_TRECHO_
****************
Traçando um paralelo entre o absurdo de Camus (1957) e o pensamento de Sartre
(2005), temos nossa condição enquanto seres finitos, perante a infinidade do mundo - e estar
no mundo é aceitar essa condição. Há, portanto um sentindo de inutilidade no sofrime nto
humano, e de repetição da vida. A humanidade é apenas um conjunto de seres que nascem e
morrem, e isso recai na condição solidão do homem moderno, através da sua percepção da
decadência humana.
Em articulação ao pensamento de Dostoievsky (2006), entendemos o absurdo enquanto
uma libertação, na medida em equivale aos valores frente à certeza da morte, na perspectiva do
sujeito absurdo. Meursault, a partir dessa ótica, é um personagem que não se encaixa no jogo
da sociedade, como se espera e como é habitual, e por esse motivo é considerado alguém
estranho, ao mesmo tempo que um “estrangeiro”. Deslocado do mundo em que está inserido, e
ao mesmo tempo um sujeito comum entre os outros.
****************
Entradas da coleção
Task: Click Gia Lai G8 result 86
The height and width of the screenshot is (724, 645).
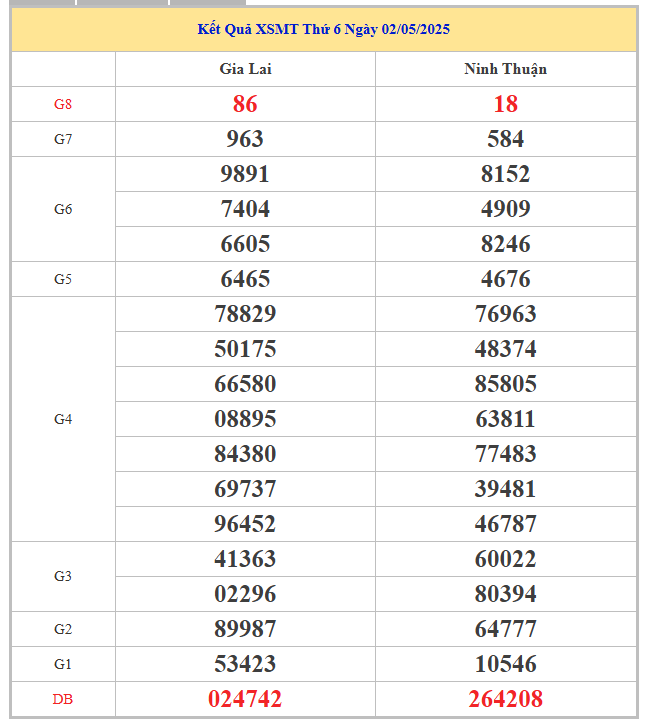Action: (245, 104)
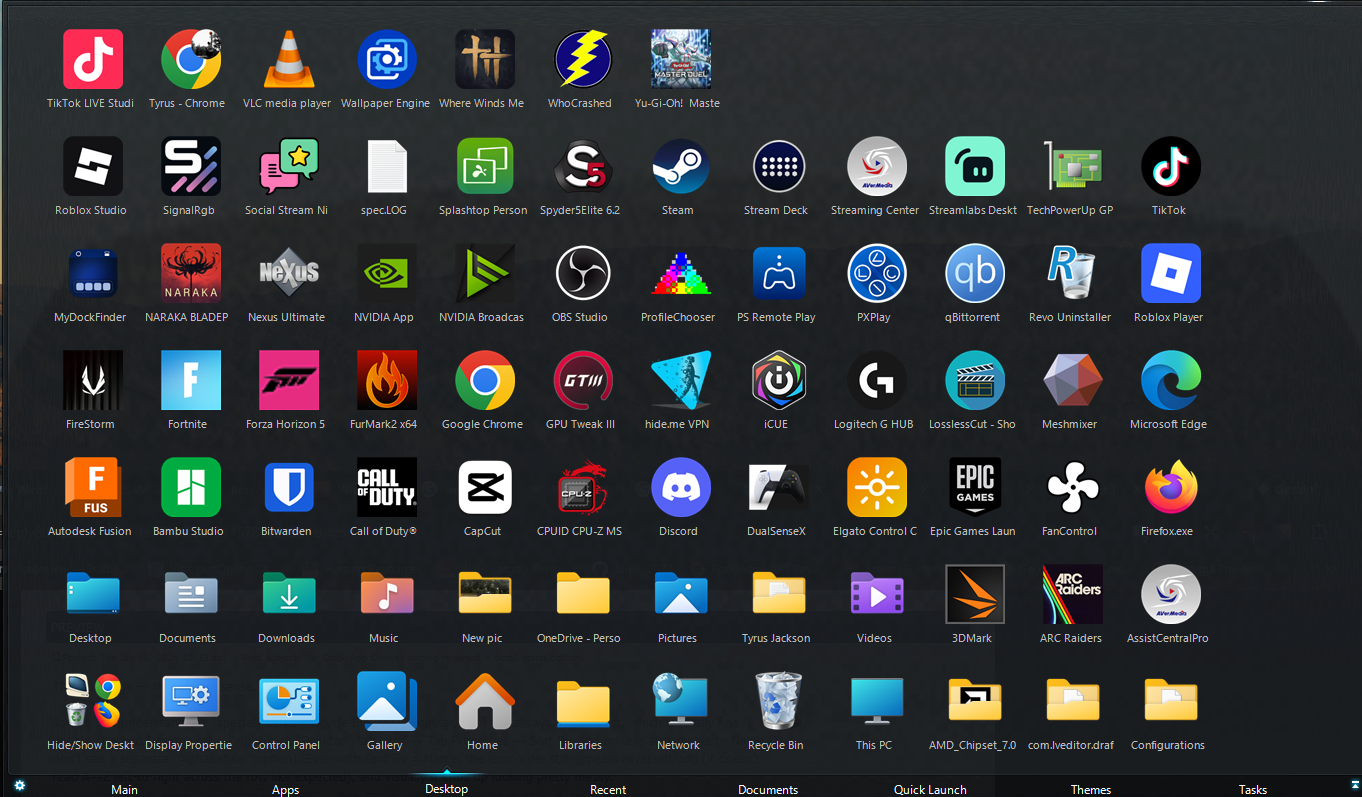Open the Stream Deck app
The image size is (1362, 797).
[776, 167]
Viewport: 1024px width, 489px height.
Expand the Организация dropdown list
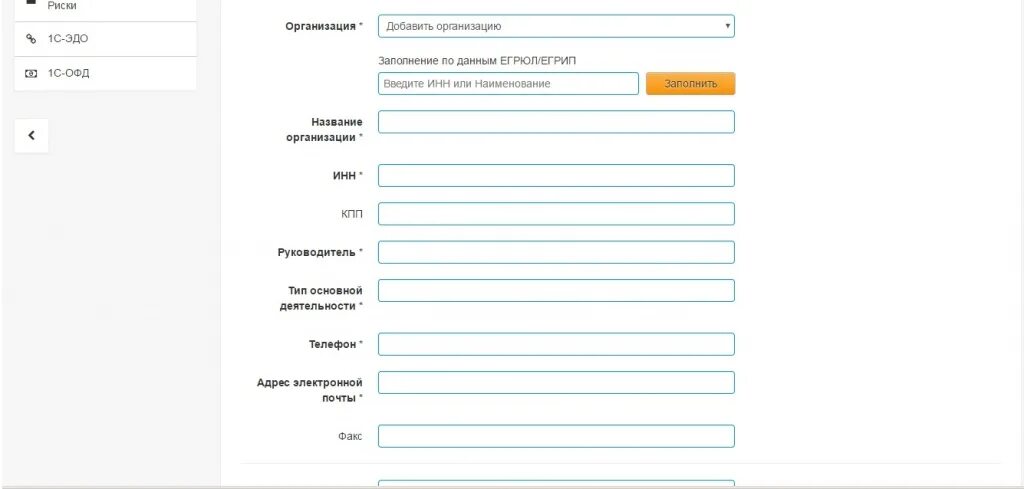pyautogui.click(x=556, y=26)
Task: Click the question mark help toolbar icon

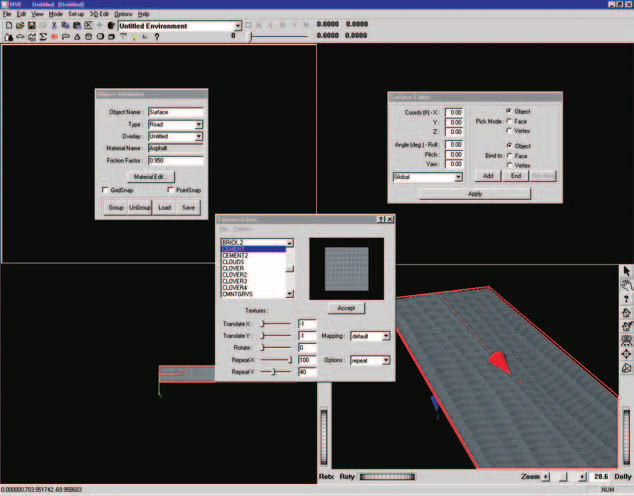Action: point(157,37)
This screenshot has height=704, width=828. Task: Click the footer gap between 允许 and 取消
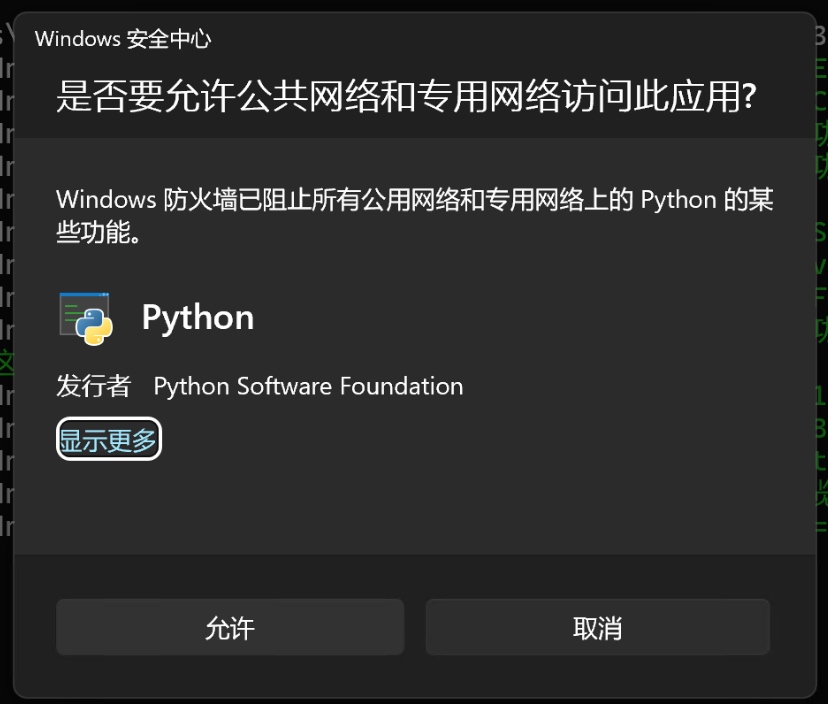click(415, 627)
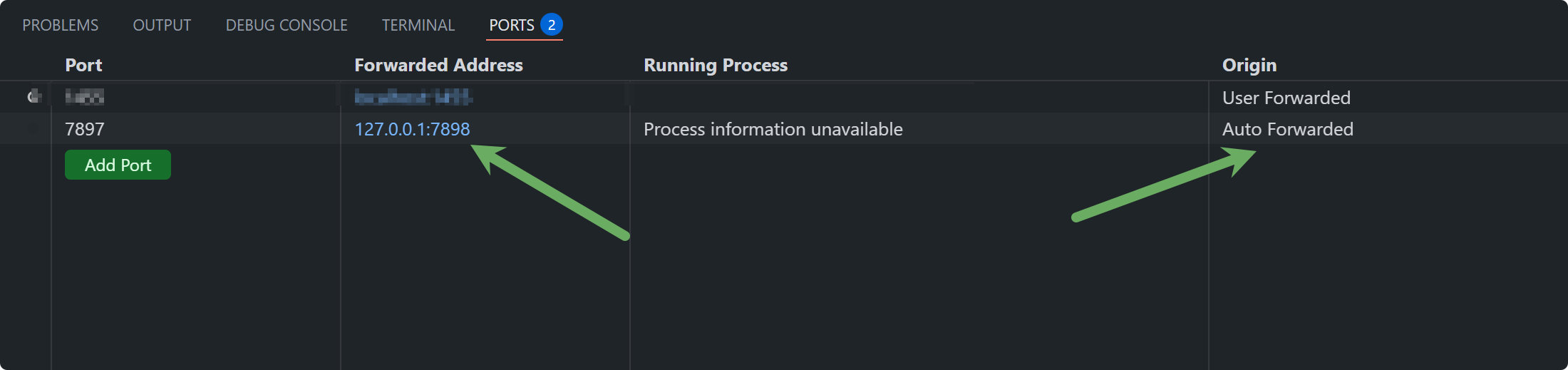Viewport: 1568px width, 370px height.
Task: Select the PORTS tab
Action: [x=512, y=25]
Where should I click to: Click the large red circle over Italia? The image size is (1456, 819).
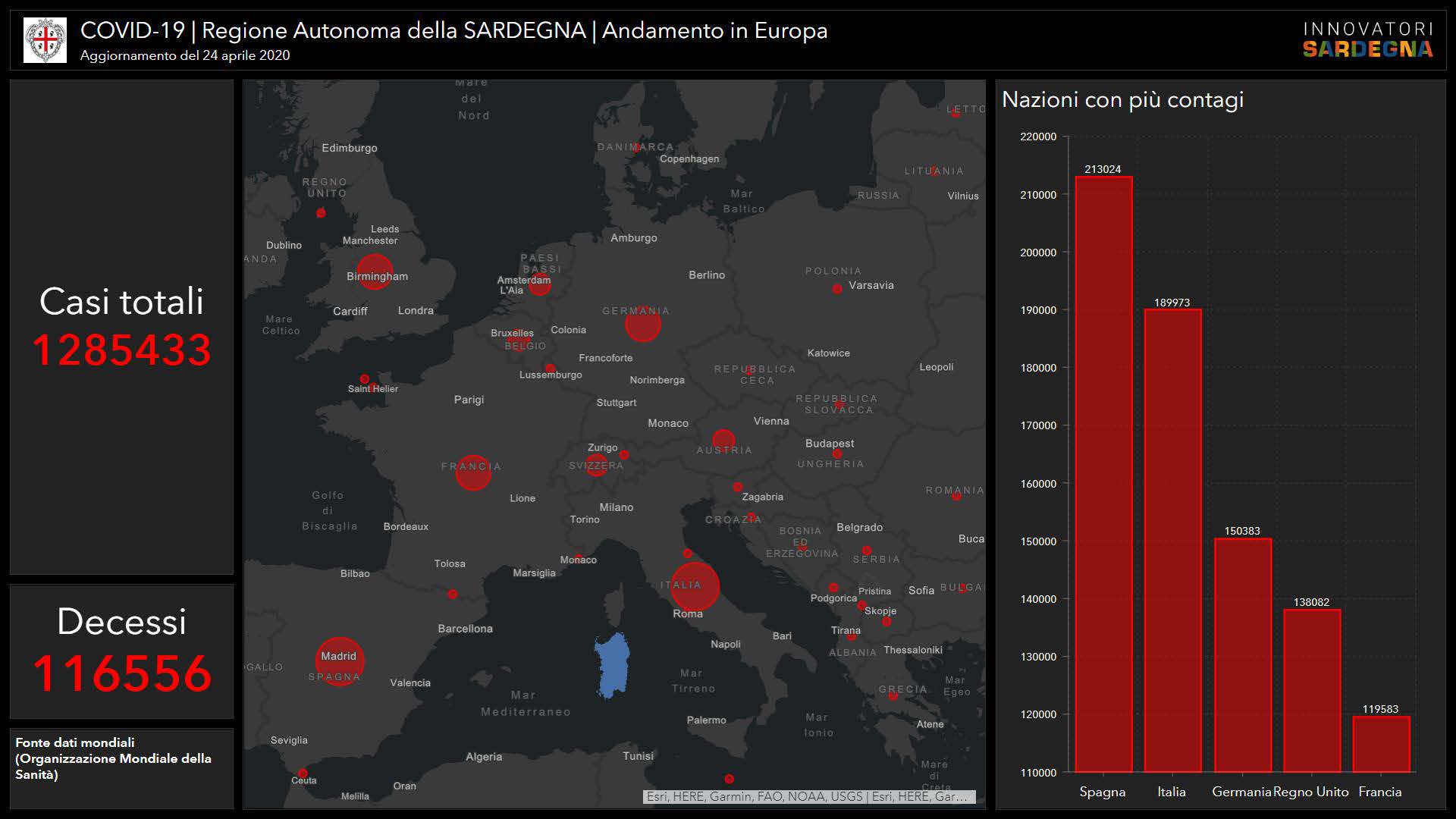695,586
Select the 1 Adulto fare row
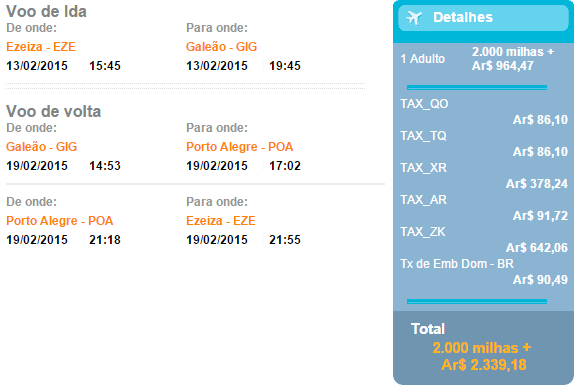Screen dimensions: 575x385 483,59
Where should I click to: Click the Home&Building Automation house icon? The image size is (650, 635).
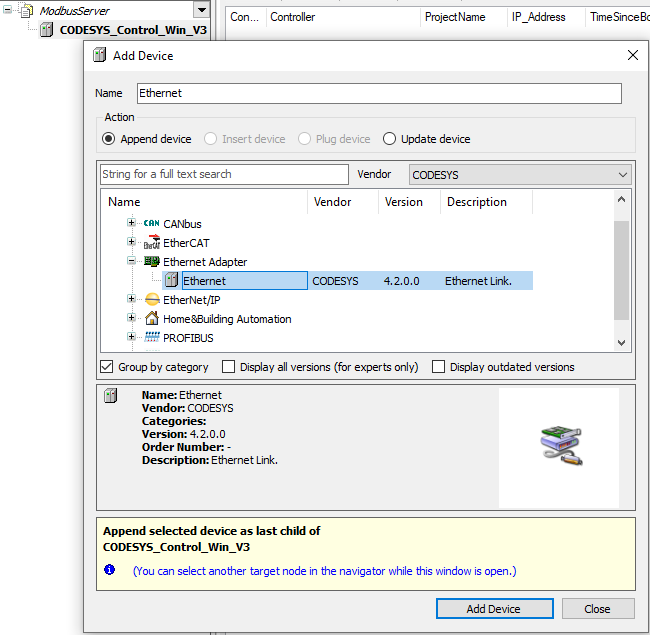click(x=152, y=319)
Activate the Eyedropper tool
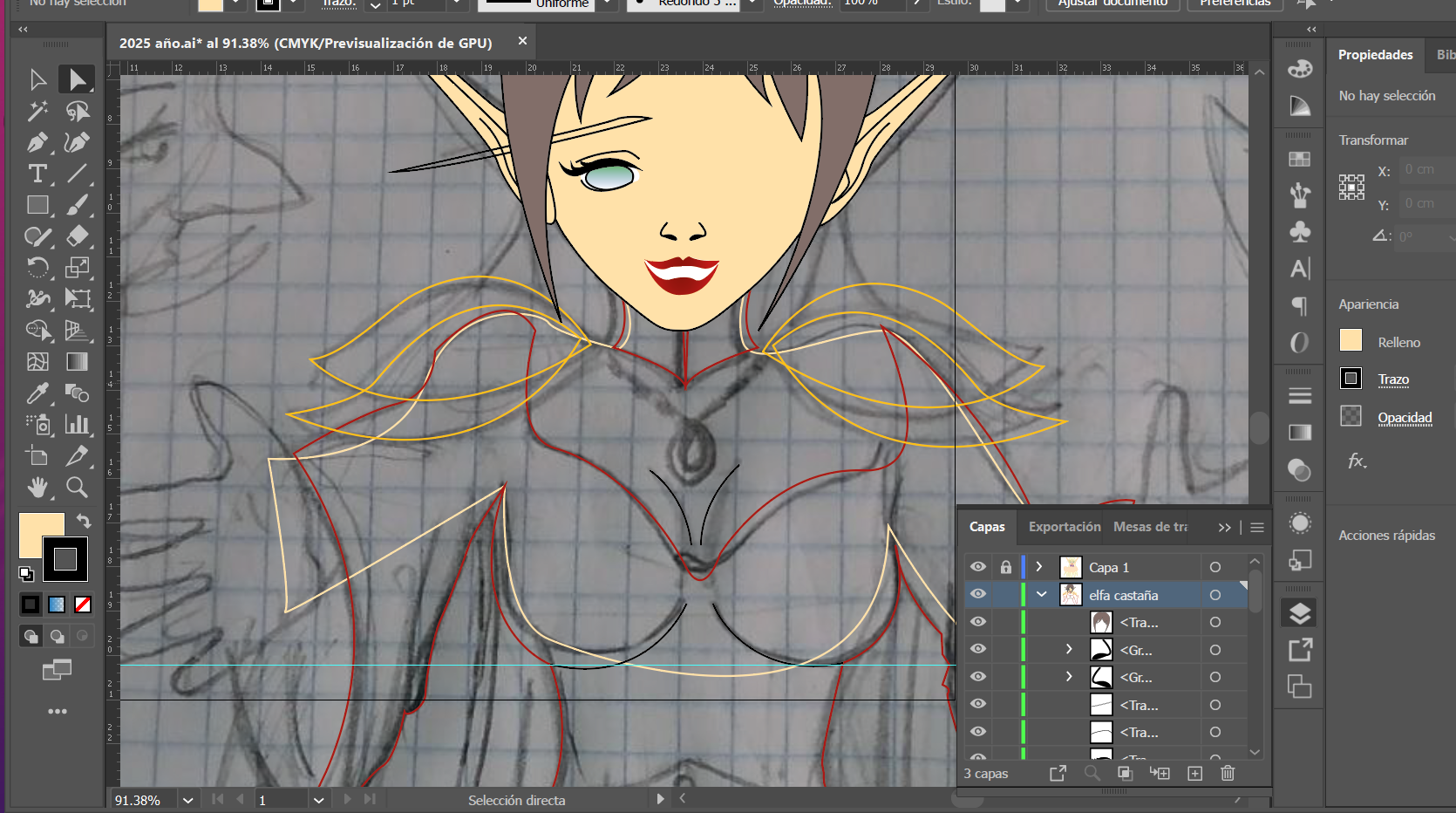The width and height of the screenshot is (1456, 813). [37, 393]
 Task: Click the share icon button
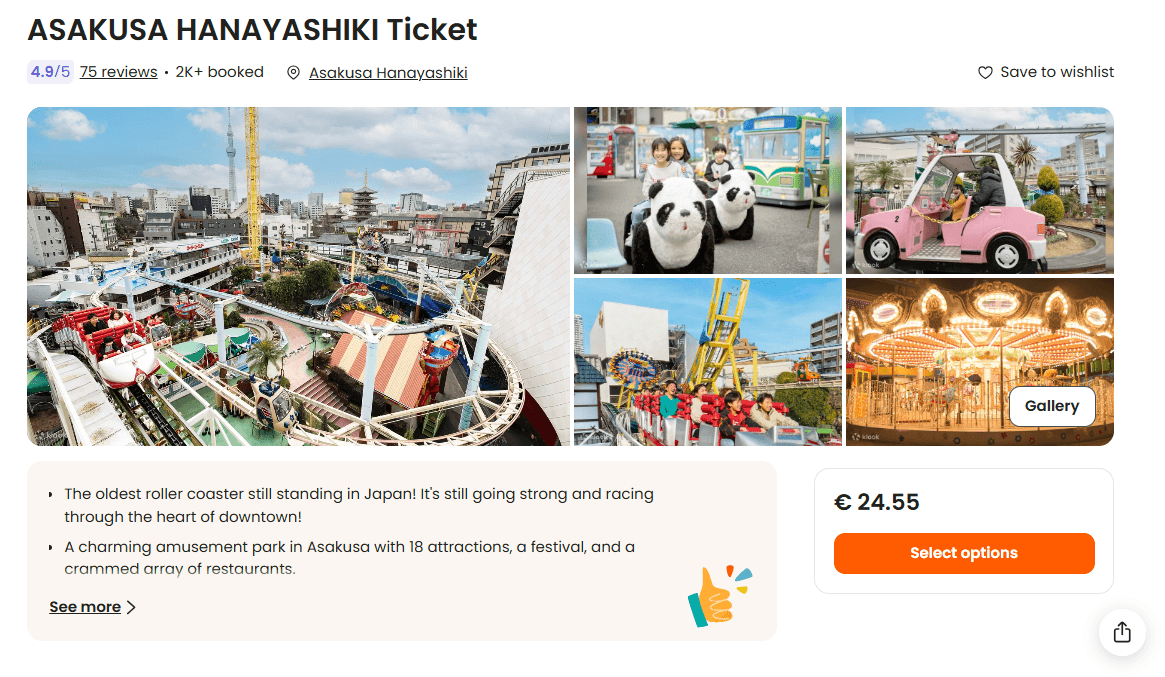(x=1122, y=632)

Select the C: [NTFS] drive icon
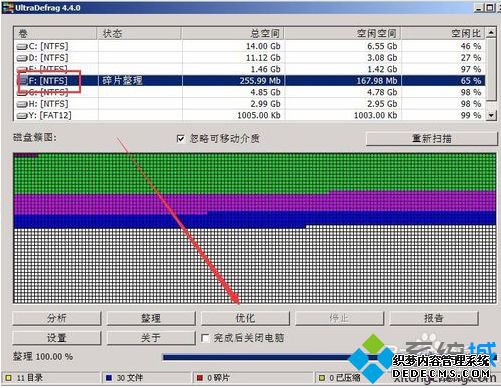[22, 47]
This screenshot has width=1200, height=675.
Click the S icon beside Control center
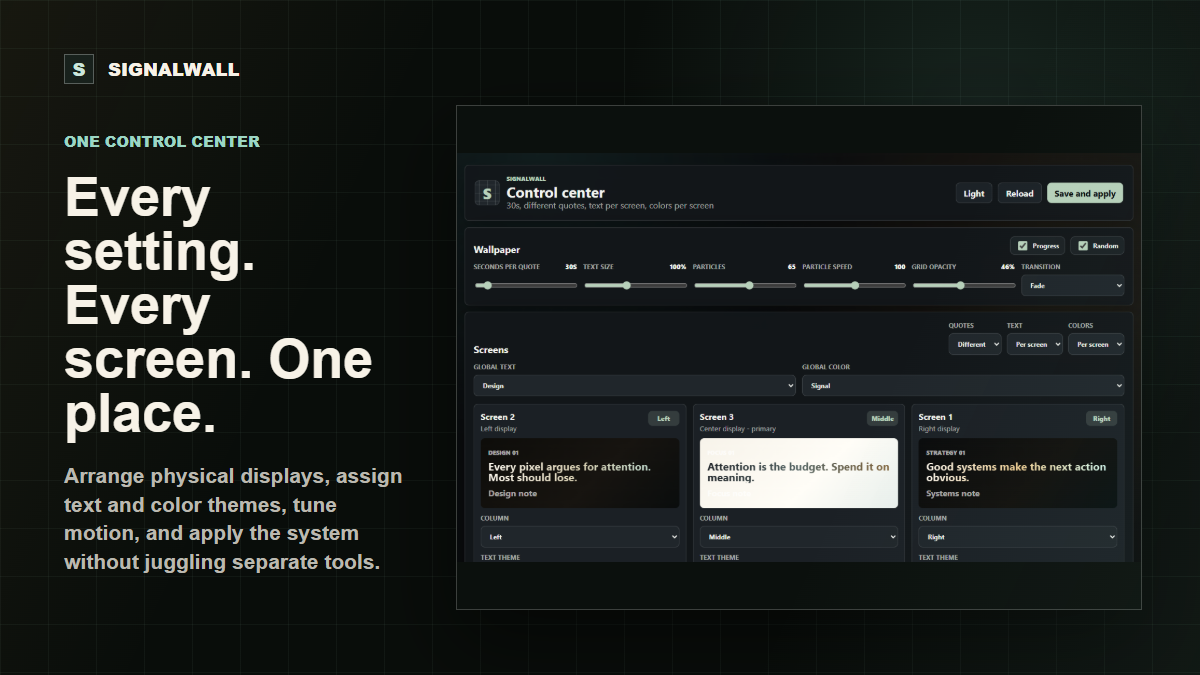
****************
_OBJETIVOS_
**1)** Diga se cada afirmação abaixo está de acordo com o trecho sobre o absurdo em Camus. Responda sim ou não e cite as palavras exatas do trecho que decidem. (a) Meursault é considerado alguém estranho. (b) A humanidade é descrita como um conjunto de seres imortais. (c) Meursault se encaixa no jogo da sociedade.
**2)** No trecho, a ideia do absurdo como libertação está articulada ao pensamento de qual autor?
Os registros são um material independente do trecho.

_RESPOSTAS ESCRITAS_
**1)**
(a) Sim: "é considerado alguém estranho".
(b) Não: "A humanidade é apenas um conjunto de seres que nascem e morrem".
(c) Não: "não se encaixa no jogo".

**2)** Dostoievsky.